The clearest explanation of DNS available. Covers the full resolution chain with diagrams. Essential before configuring any domain. cloudflare.com/learning →
You will configure DNS for every project you deploy. Get it wrong and your site is unreachable. Get it right and you can point domains to CDNs, route traffic between regions, verify domain ownership for SSL, and configure email authentication — all through DNS records.

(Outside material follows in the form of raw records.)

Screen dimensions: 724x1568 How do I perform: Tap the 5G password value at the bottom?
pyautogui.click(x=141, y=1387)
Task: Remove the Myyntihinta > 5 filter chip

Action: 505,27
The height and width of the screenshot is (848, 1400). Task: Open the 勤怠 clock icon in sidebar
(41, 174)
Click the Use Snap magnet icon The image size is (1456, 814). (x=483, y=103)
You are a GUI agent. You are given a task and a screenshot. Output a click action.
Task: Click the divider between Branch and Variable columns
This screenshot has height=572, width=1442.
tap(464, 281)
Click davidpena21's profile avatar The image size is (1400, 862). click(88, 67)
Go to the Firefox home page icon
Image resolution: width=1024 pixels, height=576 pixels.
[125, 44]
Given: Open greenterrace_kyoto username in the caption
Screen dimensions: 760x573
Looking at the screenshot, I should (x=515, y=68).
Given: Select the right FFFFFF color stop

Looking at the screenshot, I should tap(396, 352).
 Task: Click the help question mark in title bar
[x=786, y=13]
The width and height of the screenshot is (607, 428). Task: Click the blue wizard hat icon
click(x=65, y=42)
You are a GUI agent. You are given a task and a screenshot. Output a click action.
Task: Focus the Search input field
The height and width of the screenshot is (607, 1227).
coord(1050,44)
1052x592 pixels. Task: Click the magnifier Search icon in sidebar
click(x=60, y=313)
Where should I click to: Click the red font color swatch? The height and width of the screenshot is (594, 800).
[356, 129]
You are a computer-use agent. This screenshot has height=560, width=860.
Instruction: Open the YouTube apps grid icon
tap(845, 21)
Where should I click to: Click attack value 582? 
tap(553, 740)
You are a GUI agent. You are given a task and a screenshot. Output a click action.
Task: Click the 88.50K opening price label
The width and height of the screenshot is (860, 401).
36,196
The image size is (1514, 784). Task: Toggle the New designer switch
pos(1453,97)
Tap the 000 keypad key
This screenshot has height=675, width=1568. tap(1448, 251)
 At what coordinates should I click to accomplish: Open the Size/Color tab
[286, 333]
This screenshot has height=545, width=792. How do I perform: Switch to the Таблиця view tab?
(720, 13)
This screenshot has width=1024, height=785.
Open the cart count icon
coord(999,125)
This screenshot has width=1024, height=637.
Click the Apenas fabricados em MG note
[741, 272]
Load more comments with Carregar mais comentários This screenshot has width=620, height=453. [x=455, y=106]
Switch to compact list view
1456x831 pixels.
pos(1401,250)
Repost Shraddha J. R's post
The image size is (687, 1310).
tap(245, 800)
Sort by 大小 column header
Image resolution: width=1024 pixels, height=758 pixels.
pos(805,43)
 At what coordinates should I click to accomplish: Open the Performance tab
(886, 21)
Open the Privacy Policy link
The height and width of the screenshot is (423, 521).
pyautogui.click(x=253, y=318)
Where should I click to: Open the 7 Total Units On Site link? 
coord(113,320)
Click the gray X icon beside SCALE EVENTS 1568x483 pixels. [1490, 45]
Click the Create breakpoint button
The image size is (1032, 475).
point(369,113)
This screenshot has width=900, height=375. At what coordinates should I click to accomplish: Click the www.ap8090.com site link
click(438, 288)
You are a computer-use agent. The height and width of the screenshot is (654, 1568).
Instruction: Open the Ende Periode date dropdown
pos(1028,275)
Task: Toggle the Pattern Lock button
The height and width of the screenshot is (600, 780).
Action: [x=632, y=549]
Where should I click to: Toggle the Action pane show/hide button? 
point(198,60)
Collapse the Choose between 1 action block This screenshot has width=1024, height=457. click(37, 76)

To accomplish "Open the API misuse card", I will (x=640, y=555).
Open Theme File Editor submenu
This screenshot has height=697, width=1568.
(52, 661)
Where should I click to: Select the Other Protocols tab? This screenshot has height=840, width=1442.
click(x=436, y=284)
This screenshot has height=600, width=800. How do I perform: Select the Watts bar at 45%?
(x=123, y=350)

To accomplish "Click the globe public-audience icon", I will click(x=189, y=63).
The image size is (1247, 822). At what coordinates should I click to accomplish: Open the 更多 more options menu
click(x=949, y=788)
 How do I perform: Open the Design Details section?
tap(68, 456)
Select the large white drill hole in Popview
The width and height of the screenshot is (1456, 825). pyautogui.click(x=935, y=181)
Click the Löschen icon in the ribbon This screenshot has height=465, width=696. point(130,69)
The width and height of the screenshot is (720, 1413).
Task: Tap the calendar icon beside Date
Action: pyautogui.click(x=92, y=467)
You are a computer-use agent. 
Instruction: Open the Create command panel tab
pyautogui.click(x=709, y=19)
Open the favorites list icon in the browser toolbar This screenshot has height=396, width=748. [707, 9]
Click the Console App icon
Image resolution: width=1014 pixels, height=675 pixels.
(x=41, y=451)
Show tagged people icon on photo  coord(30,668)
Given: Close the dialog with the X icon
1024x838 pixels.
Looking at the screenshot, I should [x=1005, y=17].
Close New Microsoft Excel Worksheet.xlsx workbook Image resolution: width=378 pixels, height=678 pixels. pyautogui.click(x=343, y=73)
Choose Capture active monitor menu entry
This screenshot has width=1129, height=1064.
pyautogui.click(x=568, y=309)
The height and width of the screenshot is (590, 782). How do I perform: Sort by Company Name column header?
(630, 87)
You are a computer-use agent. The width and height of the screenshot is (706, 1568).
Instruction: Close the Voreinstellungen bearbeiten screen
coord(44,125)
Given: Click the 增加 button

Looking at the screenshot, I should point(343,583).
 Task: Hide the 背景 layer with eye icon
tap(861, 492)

When a browser requests api.yourapp.com, here's exactly what happens:
| Record | What it does | When you use it |
|---|---|---|
A | Maps a hostname → IPv4 address | Pointing api.yourapp.com to your EC2 IP |
AAAA | Maps a hostname → IPv6 address | Same as A, for IPv6 |
CNAME | Alias one hostname → another hostname | www.yourapp.com → yourapp.com; also CloudFront distributions |
MX | Mail exchange — where email for your domain is delivered | Google Workspace, Fastmail, etc. |
TXT | Arbitrary text data | Domain verification (Google, GitHub), SPF, DKIM (email auth) |
NS | Nameserver — which servers answer queries for your domain | Delegating a domain to Cloudflare |
CAA | Certificate Authority Authorization — which CAs can issue certs for your domain | Security hardening |
You cannot put a CNAME on a bare/apex domain (yourapp.com) — only on subdomains. Use Cloudflare's "CNAME flattening" or an ALIAS record (Route 53) for the apex. This trips everyone up the first time.
TTL (in seconds) tells DNS resolvers how long to cache your record before checking for updates.
Before any planned infrastructure change (new server, new IP), lower your TTL to 60 seconds 24 hours in advance. After the migration, bump it back to 3600. This minimises downtime during the cutover.
When you buy a domain (e.g., from Namecheap), the domain registrar sets the nameservers. Those nameservers hold your DNS records. When you move to Cloudflare, you change your domain's nameservers to Cloudflare's — Cloudflare then controls all DNS records.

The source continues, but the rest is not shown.